_Exercise_:
Give an exact copy of the lines of the records below, starting at the line containing "Click the 99% score badge" and running to the end.

+-------+

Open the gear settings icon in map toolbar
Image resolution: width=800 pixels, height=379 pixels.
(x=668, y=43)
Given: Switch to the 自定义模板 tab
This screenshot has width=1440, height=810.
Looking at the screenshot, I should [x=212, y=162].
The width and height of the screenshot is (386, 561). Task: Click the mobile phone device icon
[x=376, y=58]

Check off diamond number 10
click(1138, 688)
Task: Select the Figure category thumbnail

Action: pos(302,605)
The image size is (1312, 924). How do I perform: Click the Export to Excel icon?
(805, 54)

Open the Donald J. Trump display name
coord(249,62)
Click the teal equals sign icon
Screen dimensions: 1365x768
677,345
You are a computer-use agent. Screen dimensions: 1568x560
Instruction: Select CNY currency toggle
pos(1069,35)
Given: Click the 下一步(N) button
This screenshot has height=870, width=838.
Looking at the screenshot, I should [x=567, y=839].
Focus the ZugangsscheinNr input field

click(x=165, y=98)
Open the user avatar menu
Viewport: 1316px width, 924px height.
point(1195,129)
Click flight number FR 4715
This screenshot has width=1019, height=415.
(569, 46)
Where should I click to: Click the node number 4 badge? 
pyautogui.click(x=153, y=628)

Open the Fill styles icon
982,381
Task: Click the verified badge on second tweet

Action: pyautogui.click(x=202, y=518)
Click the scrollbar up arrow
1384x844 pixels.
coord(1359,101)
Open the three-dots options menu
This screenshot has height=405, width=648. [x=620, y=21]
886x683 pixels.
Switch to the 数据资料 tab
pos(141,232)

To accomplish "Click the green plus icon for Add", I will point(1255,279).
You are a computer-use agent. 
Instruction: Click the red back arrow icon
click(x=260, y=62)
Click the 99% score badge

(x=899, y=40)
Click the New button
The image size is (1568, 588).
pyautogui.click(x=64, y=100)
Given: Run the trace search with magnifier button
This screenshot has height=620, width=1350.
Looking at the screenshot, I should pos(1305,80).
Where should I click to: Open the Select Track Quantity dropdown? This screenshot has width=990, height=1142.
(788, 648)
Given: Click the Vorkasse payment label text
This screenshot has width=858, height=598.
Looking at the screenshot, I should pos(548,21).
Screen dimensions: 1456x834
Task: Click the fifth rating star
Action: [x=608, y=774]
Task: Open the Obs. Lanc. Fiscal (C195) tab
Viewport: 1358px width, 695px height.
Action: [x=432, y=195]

+-------+

_Result_:
Click the 99% score badge

(x=899, y=40)
Click the New button
The image size is (1568, 588).
pyautogui.click(x=64, y=100)
Given: Run the trace search with magnifier button
This screenshot has height=620, width=1350.
Looking at the screenshot, I should pos(1305,80).
Where should I click to: Open the Select Track Quantity dropdown? This screenshot has width=990, height=1142.
(788, 648)
Given: Click the Vorkasse payment label text
This screenshot has width=858, height=598.
Looking at the screenshot, I should pos(548,21).
Screen dimensions: 1456x834
Task: Click the fifth rating star
Action: [x=608, y=774]
Task: Open the Obs. Lanc. Fiscal (C195) tab
Viewport: 1358px width, 695px height.
Action: [x=432, y=195]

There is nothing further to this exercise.